Additionally, our district has not been able to purchase new textbooks or replace outdated ones for the past seven years, nor are we able to provide even more high quality training and coaching for our teachers to help overcome the barriers of poverty and limited English proficiency. We’re not alone in being short-changed by our state legislators, as education funding has been cut in most other school districts across the state to a level that is inadequate to reach the lofty college and career readiness goals for every child.
We know beyond a doubt that when provided adequate and equitable resources to meet the needs of every student where they are at, they can be successful. Research by Rutgers University’s Bruce Baker has proven this point for a number of years and has singled out our school district for being one of the most unfairly financed districts in the country.

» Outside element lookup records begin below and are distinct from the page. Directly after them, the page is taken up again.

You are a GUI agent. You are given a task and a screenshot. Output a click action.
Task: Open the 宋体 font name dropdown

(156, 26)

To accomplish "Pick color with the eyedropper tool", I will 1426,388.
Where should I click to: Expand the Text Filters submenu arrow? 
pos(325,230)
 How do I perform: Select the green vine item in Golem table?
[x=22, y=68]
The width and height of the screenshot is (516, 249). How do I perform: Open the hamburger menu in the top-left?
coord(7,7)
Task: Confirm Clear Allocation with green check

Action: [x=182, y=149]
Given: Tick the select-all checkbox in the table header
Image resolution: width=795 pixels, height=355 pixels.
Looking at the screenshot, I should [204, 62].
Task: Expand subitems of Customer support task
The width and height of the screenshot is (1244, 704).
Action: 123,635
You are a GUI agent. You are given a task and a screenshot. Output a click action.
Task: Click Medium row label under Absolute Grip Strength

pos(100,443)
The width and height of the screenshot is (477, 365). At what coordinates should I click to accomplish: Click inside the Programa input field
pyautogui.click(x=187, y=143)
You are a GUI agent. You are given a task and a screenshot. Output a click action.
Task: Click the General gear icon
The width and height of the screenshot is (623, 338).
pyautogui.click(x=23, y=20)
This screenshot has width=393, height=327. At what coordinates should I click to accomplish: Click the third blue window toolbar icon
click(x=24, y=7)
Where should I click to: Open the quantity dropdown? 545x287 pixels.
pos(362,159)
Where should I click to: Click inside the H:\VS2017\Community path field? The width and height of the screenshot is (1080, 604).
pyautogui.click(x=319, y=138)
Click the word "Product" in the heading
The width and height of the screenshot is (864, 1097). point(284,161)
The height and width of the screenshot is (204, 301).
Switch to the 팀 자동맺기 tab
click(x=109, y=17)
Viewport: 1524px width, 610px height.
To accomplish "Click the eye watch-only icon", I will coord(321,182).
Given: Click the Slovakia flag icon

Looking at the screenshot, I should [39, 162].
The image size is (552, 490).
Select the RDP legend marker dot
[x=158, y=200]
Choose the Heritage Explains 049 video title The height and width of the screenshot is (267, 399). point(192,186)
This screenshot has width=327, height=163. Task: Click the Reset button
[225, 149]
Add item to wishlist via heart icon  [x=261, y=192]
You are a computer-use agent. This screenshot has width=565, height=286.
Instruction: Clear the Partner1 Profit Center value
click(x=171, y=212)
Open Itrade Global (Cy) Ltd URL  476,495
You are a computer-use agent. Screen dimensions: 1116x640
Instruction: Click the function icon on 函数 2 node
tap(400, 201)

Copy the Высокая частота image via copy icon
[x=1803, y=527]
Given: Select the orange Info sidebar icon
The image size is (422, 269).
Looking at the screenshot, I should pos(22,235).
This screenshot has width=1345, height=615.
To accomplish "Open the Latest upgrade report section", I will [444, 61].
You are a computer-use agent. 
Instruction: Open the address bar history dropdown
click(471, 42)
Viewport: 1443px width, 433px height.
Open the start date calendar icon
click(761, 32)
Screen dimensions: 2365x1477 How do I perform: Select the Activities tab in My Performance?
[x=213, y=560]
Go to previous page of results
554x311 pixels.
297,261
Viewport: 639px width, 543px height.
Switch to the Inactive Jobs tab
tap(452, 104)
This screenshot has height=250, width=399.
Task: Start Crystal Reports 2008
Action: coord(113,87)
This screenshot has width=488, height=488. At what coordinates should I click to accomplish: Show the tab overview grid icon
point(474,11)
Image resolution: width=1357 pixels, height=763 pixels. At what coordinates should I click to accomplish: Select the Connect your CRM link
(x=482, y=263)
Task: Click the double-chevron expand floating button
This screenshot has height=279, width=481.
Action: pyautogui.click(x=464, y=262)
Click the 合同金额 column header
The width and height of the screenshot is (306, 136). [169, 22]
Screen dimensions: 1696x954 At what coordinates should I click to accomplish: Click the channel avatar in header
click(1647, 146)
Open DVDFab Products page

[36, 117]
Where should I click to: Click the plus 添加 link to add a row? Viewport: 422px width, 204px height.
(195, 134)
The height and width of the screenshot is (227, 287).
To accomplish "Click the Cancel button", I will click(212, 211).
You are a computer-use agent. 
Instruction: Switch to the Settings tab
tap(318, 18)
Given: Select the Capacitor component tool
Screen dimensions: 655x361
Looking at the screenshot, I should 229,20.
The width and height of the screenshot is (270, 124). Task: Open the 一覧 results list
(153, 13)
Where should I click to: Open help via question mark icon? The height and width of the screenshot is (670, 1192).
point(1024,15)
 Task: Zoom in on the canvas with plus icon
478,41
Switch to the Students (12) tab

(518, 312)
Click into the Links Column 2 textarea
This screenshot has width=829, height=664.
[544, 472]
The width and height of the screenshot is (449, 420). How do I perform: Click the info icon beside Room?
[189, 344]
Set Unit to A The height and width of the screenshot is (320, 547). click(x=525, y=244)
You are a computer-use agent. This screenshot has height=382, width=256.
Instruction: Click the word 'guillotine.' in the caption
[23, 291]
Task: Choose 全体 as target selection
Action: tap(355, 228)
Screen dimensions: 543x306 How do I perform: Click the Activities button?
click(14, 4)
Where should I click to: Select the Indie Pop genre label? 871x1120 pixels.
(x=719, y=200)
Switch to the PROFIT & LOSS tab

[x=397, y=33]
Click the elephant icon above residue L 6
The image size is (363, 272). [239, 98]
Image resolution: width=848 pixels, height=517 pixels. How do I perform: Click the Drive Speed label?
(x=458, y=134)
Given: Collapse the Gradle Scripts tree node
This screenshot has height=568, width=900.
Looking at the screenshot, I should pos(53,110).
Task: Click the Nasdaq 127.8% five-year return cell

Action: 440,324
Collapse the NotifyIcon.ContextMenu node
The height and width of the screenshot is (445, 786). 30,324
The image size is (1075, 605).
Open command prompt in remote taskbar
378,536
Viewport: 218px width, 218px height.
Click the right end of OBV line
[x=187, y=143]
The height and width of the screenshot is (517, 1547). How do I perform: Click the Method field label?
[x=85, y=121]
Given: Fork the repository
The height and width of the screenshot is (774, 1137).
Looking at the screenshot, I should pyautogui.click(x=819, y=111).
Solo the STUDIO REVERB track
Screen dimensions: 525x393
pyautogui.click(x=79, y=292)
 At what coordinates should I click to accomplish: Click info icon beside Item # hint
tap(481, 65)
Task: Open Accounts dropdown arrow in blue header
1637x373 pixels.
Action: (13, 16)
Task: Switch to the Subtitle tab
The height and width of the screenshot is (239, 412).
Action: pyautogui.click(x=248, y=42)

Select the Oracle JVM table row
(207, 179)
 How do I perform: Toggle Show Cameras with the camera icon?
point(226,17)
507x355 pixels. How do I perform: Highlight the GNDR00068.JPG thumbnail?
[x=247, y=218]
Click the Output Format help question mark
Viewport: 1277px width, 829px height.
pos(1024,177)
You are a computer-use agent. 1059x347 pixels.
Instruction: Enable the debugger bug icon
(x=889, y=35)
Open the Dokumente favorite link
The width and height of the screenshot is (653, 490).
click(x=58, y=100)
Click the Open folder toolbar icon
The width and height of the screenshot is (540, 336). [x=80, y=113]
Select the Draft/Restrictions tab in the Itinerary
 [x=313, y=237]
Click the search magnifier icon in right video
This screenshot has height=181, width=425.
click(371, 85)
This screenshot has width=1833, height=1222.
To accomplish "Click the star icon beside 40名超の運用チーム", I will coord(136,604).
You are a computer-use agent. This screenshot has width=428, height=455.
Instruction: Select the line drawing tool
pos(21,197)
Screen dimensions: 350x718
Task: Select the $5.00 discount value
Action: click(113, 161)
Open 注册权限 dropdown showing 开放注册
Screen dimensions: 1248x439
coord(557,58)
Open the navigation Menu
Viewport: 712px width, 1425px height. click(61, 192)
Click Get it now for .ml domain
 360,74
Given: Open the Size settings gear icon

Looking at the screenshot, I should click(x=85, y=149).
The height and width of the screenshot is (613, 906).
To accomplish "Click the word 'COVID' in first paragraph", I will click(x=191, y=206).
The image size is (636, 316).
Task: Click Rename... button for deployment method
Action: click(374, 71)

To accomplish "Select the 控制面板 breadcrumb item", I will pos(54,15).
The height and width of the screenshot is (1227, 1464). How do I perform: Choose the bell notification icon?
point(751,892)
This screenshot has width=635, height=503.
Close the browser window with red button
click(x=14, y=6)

Godfrey-Lee is one a handful of districts in the country deemed unfairly funded by their states, and has been on this list since 2009. Baker, Bruce D. America’s Most Financially Disadvantaged School Districts and How They Got that Way: How State and Local Governance Causes School Funding Disparities. Appendix C. July 2014
We’ve proven the fact that school funding matters. Lee High School received a substantial federal school improvement grant that provided the instructional resources, additional learning time, additional teachers, as well as extensive staff training and coaching over a three-year period. During that time, the high school went from the bottom of the state’s Top-to-Bottom rankings all the way to performing better than 63 percent of schools in the state. It was identified by MDE as a model for effectively using additional funding to close achievement gaps and elevate student learning. Those funds, which amounted to an additional $2,200 per student per year, were exhausted after three years and many resulting programs, particularly extended learning time, could not be sustained. Subsequently, the school slipped to the 11th percentile this past year.
Funding does matter, especially when it comes to providing equitable learning opportunities for kids. It’s time for our elected leaders to show they have the right priorities for our children’s future by making greater investments in our public schools. But beyond that, leaders in Lansing also need to prioritize allocating more aid to districts who are struggling with greater needs to ensure that every child in Michigan has the opportunity to succeed.